Wednesday, February 3, 2010
But I'm not. Cuz I'm stupid that way. So you get treated (please, try not to hide your excitement like that) again to my random blathering.
So I have kind of an odd confession. I secretly stalk the Mommy Wants Vodka blog. I am a HUGE fan of Aunt Becky. And part of me wants to write her b/c we so need to be friends. And yet, because I have the emotional maturity of a middle schooler I have not initiated any direct contact out of fear that .... she won't like me. LOL
Thats right folks. I am afraid of being rejected by some one I've never met. Because if we became internet friends she would probably read my blog and well.... what if she doesn't like it? I mean its not like anybody really reads it now ( I think maybe one person actually reads this drivel) but what if she reads it and goes "Lame!" I would be, in a sad little internet way, crushed.
LOL. I am officially a chicken. Go figure.
Random thought? I love the "Ripley's Believe it or Not" comic strip. Its my daily dose of random crap and almost every day I wind up going to Wikipedia to look up some random factoid. Because really until I learned in detail about weird jellyfish and a woman who swallowed 70-some-odd pieces of cutlery my life was just not complete. And someday when I can actually afford it I'm going to donate a chunk of change to Wikipedia for feeding my obsessive thirst for knowledge and random information.
My excitement today was managing to get the front page of my website done. At least I think its done. We're gonna show it to the boss and get some feedback before we continue. Cuz if they don't like my style we'd like to adjust it before we replicate it 1000 times.
And I have to say, watching the hub do the book keeping makes me like goofy little kid happy. For the last 3 years balancing our books has been my personal purgatory and now?? Now HE'S doing it!! AND I have to admit I am VERY proud to admit that the Hub has not yet had an anxiety attack! This would be why we took over keeping the books.
When we first got married somebody did not have what I feel to be realistic expectations of what an account balance can/should look like. He's amazing at managing a portfolio but had some issues with a checking acct. Go figure. I guess when you're broke (like ME) you get REALLLLLLL good at countin' those pennies.
And coming from broke taught me just how sacred a nest egg is and that thou shalt protect thine nest egg, and Thou Shalt Not SPEND thine nest egg (the interest is totally kosher tho). So when we realized that somebody was a big fan of scrambled eggs so to speak we kinda flipped. But somebody had a death grip on that carton and if the pan ever looked less than half full he needed to bust open another dozen eggs. And I was freakin. So we simply took the pan away and I was then able pry his hands, one finger at a time off the egg carton and then safely stashed the carton for later.

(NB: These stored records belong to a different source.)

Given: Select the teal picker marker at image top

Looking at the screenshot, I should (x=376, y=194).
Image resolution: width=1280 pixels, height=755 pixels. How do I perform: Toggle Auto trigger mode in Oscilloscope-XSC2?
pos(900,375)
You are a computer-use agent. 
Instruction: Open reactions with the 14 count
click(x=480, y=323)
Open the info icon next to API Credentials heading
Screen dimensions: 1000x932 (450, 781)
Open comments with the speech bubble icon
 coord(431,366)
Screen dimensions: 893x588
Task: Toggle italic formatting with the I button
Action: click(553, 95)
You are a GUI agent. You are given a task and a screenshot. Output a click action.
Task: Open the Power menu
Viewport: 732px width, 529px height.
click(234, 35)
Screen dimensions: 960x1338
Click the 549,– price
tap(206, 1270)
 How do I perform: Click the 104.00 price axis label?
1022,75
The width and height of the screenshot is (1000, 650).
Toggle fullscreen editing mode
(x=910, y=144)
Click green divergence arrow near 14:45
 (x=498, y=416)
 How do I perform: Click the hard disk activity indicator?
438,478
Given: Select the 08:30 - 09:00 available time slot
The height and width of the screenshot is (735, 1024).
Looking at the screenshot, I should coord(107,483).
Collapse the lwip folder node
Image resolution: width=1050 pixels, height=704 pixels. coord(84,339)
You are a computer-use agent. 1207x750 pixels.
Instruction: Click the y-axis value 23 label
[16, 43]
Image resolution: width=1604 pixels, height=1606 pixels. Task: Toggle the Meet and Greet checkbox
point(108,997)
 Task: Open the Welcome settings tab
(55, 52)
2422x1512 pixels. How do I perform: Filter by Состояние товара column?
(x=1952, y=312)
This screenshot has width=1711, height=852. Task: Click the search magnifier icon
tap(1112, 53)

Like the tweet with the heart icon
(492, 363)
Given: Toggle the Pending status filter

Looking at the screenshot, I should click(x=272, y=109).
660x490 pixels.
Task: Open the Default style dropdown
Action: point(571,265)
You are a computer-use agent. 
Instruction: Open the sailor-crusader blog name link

So now after 3 years of budgets and balance sheets and money discussions, we are now allowing him to have the pan back. Well, "allowing" might be the wrong word. More like Momma is trying to juggle a 3 ring circus and eggs keep gettin burned on the bottom of the pan and so she needs Daddy to man up with the spatula and keep those baby's cookin'. (Let's see just how much I can milk this metaphor for eh?)
So long and the short of it - this gets to be HIS job. At least primarily. We'll see how it goes. Right now it can't go much worse than its been going. And thankfully we seem to have redirected his paranoia from keeping the pan full of eggs to hoarding the carton like a hobbit on the One Ring.
So I bought some of those foam rubber padded corner things you can stick on the corner of your coffee table, effectively ruining the finish, but hopefully avoiding a trip to the hospital to get stitches in the kids' head. One of them isn't on there square. I mean its good enough to do the job but its CROOKED and its making me crazy! And I'm sure that if I take it off and put it back on I'm gonna ruin the sticky and make this corner effectively worthless but I want to fix it so bad its not funny.
I'm one of those freaks that can't handle it if a picture is crooked on the wall. (Note: I've never officially been diagnosed OCD but I think that was just b/c they were too busy focusing on the "I think I wanna off myself" thing when I was a teenager) I literally have a level, mostly to prove to myself that sometime really is straight. Because I can't question the level (if you can poke a hole in this argument, please, don't or I'll never be able to peacefully sit in a room again), so when I invariably start being paranoid that a picture isn't really straight anymore I just bust out the level and check. And if its level then we're just being paranoid and need to get over it. Or we fix it and then we can be satisfied. And not feel the need to adjust the frame on the wall 50 times in one hour because we've almost got it straight this time.
Freak? yes, yes I am.
Random odd confession - when driving down the road, I tighten up my butt muscles (like so they're not "on" the seat anymore) in time with the yellow lines in the road. *tight* *release* *tight* *release* *tight* *release* Do that for 50 miles of high way and you'd be amazed the work out you get. I started it as a kid, I think I was pretending they were speed bumps and I needed to get up and over them. Now its more habit and I don't even really think about it.
So interwebs- What weird quirky thing do you do?